Occularcentric refers to the privileging of vision above other senses (touch, hearing, smell and taste) as a basis for knowing and understanding the world.
Ontology (or ‘ontological’) refers to the philosophical assumptions that inform our understanding of what is real.
Paradigm, understood as a set of accepted beliefs, values, assumptions and techniques that determine what researchers choose to study, how they study it and how research findings are interpreted.
Participant observation is a research method where the researcher observes the everyday lives and work of participants to understand how they make sense of them. This typically involves living and working with participants for extended periods.
Positionality is a term used by qualitative researchers to reflect on the extent to which a researcher’s identity and lived experience enables sufficient identification with participants to enable meaningful engagement and shared understanding.

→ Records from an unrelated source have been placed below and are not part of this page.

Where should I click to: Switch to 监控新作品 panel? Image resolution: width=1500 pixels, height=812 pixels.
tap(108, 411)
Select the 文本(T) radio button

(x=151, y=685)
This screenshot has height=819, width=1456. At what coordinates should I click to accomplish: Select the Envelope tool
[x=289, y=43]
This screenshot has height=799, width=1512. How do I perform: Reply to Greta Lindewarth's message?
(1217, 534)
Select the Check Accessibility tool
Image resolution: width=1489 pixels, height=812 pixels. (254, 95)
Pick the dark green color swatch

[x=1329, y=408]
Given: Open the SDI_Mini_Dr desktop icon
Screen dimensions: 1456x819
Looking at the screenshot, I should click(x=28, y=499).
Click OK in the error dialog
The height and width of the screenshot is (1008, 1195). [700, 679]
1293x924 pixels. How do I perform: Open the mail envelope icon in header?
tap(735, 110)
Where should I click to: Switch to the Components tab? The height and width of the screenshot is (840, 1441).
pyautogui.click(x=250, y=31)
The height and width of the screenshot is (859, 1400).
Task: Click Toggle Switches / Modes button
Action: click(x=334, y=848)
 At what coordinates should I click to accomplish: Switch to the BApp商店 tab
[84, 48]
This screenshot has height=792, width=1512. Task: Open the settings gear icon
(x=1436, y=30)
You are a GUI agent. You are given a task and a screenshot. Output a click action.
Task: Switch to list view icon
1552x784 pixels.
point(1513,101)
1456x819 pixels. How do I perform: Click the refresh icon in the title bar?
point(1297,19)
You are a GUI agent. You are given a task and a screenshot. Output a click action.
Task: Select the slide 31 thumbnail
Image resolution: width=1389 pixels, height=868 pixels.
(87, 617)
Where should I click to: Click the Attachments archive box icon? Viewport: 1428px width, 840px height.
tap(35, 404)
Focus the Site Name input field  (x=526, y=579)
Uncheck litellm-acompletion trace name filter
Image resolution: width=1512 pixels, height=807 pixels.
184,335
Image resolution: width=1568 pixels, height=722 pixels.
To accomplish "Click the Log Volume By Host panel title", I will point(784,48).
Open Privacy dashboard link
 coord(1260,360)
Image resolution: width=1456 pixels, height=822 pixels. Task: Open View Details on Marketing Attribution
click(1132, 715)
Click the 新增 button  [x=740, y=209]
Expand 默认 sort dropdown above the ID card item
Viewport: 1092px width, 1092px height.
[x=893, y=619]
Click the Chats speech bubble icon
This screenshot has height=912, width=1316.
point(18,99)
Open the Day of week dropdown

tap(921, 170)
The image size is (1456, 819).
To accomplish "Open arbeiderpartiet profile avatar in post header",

Reciprocity is a principle that characterises research as a mutually beneficial exchange between researcher and participants who recognise each other as moral beings and enforce on each other adherence to an agreed upon set of moral norms.
In research, reflexivity refers to the researchers’ willingness to see knowledge as shaped by values, norms and situated practices of knowledge production, and to account for this in how they conduct and present themselves and their research.
Relationalities is a term used by new materialist scholars to signal the entanglements or web of relationships that constitute our being-becoming in the world.
Representations are the portrayals of particular encounters, events, situations, moments or people.
Scientific method is understood here as a master narrative that is based on modernist, Enlightenment values of scientific neutrality and objectivity. It is closely associated with a popular (although inaccurate) view of how knowledge is produced the natural sciences. The scientific method is often positioned as the ‘gold standard’ and used to discipline forms of social inquiry, including those based on post-positivism. Unreflexive or zealous application of the scientific method leads to ‘scientism’: principles and practices developed in the natural sciences are applied in areas of inquiry where their application is inappropriate and detrimental.
Self-reflexivity is a way for researchers to question things that they might otherwise take for granted, such as choices and decisions they make during the research process.
Statement of Participation
A Statement of Participation demonstrates successful completion of an online module and your interest in the subject. It can be used to demonstrate your commitment to your ongoing continuing professional development. It does not usually carry any formal credit towards a qualification, because it is not subject to the same rigour as formal assessment.
When applied to the production of knowledge, uncertainty offers a way of:
Verisimilitude is used by qualitative, interpretive researchers to refer to the need for research to be ‘true to life’ by reflecting common-sense understandings of human experience.
Walking methodologies involve walking and talking with participants as they move through a landscape that is significant to them and make connections with their surroundings.